We got back to Amsterdam under a black sky with very threatening clouds.  As I walked across the all-metal gangway to reboard the ship there was an ear-splitting-louder-booming thunderclap and I hustled off onto the ship.  The skies opened then and I was glad to be back onboard.  Our departure was somewhat delayed because evidently there was a problem in the big lock.  As a result I didn’t see us traverse that again because by the time we did I was having dinner with friends, my English friend Hilary among them.  She disembarked today in Dover so we said our farewells when the evening ended.  I’m sure we’ll sail together again sometime in the future.  It was nice and interesting day.  If I were an author I could probably make up a nice story about Peter.  I realized after I got back that I didn’t get a photo of him.  I kind of wish I had, but on the other hand, as I said he was a little vague about his history and I didn’t want to pry.

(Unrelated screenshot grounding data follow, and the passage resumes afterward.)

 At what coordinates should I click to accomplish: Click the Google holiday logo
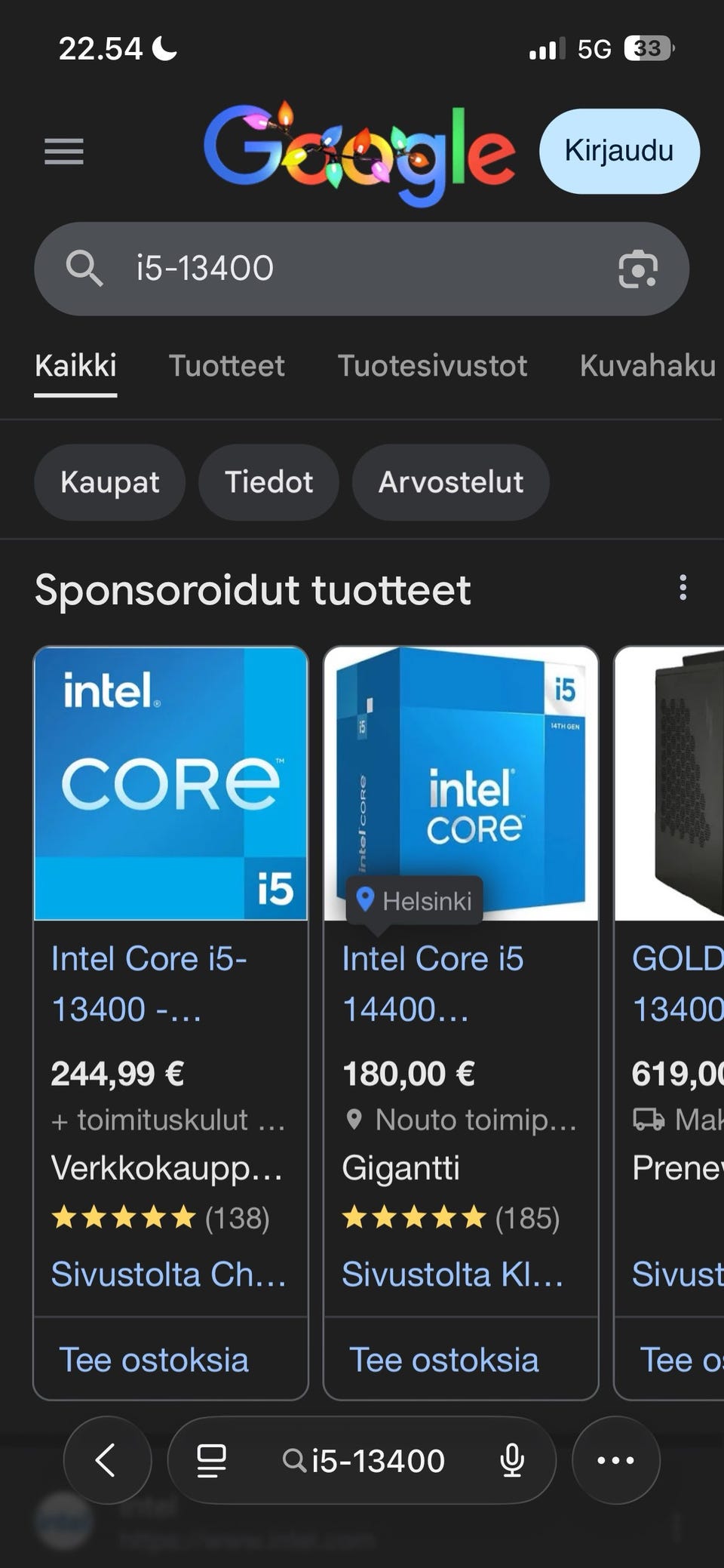click(359, 152)
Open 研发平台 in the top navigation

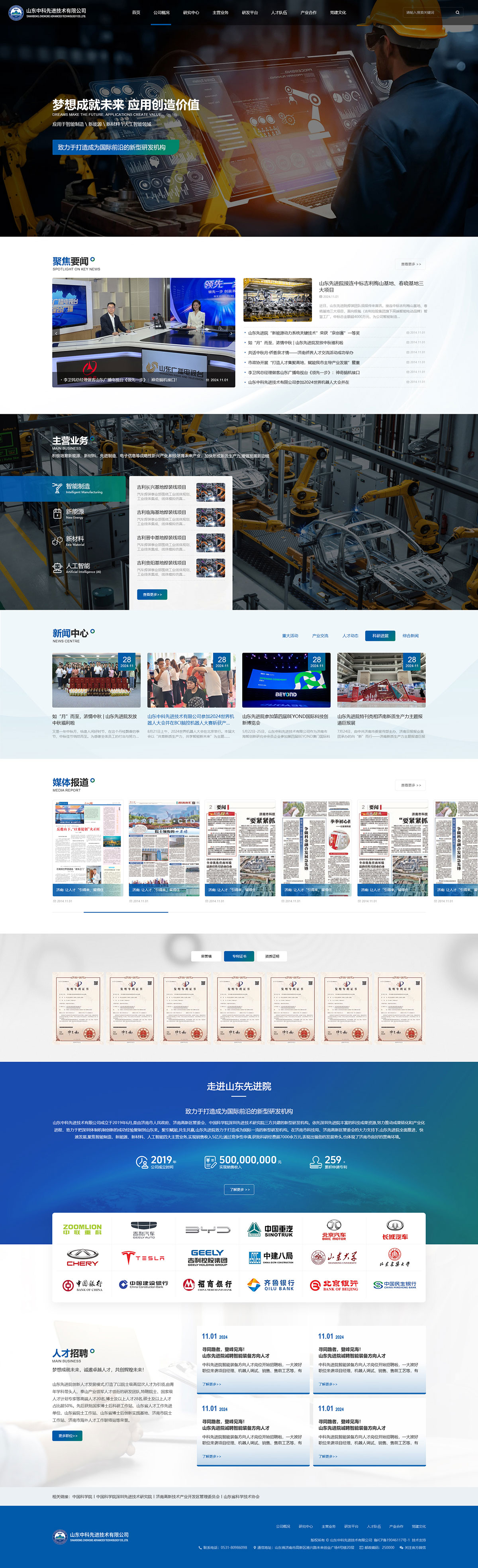(250, 12)
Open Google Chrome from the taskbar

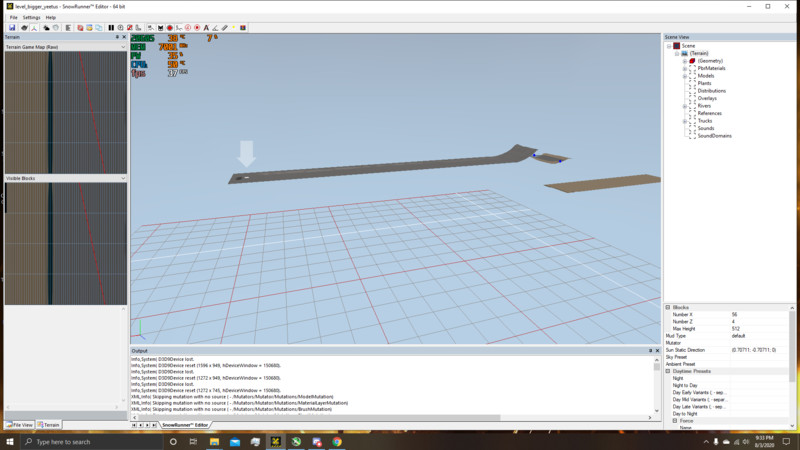[337, 441]
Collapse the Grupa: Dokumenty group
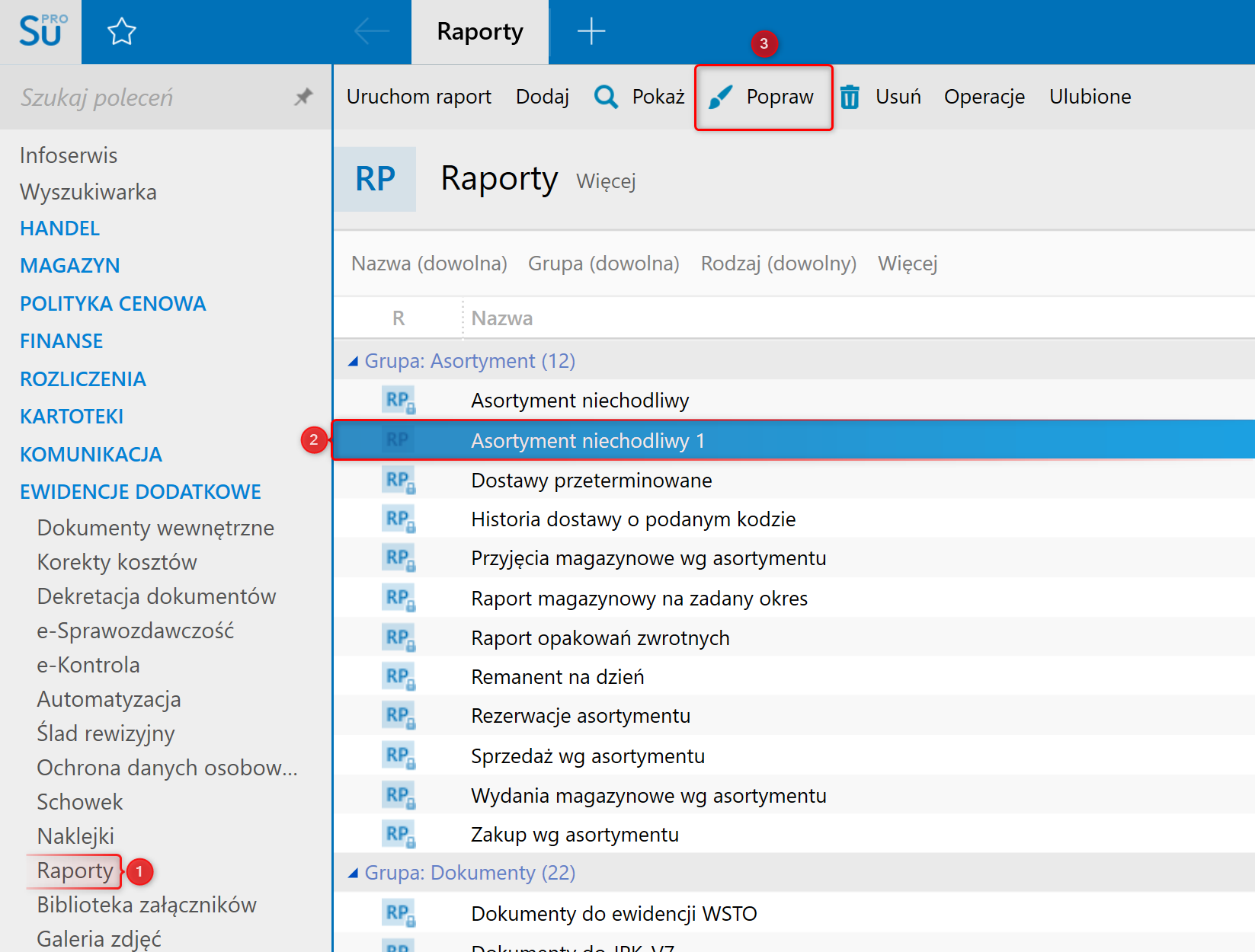The height and width of the screenshot is (952, 1255). tap(353, 873)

That was my visit to Holland.  Perhaps I should have stayed in the city and gone to the museum there to see Rembrandts and taken a canal ride.  There will probably be a next time so I’ll save that for then.   


Wednesday, May 27, 2026

May 27 - Bergen, well sort of

We’re docked in Bergen where we’ve been next to a couple of different ferries and nearby is a cruise ship named MS Artania.  I’d never heard of that one and when I googled I discovered she was launched originally as the Royal Princess in 1984 and christened by Princess Diana.  It made me a little sad to see her now.  She was the first cruise ship to have no inside cabins and most of the ones she had were veranda cabins.  She was also the ship that Al and I took around Cape Horn from Santiago, Chile to Buenos Aires.  On that cruise Princess offered for the first time ever a shore excursion in which we flew on a 38-seat prop plane and landed at a Chilean AFB in Antarctica and spent the day visiting a nearby penguin colony and visiting several  science stations there.  The people planning the excursion had badly misjudged the time it would take.  As a result we arrived back more than four hours late.  Rumors were flying around the ship that our plane had gone down in the Drake Passage and all lives were lost.  We had a marvelous time and saw penguins up close and personal for the first time. I remember on our return flight we were served a gourmet lunch of bologna sandwiches, a bag of chips and some champagne to wash it down. Those were the days!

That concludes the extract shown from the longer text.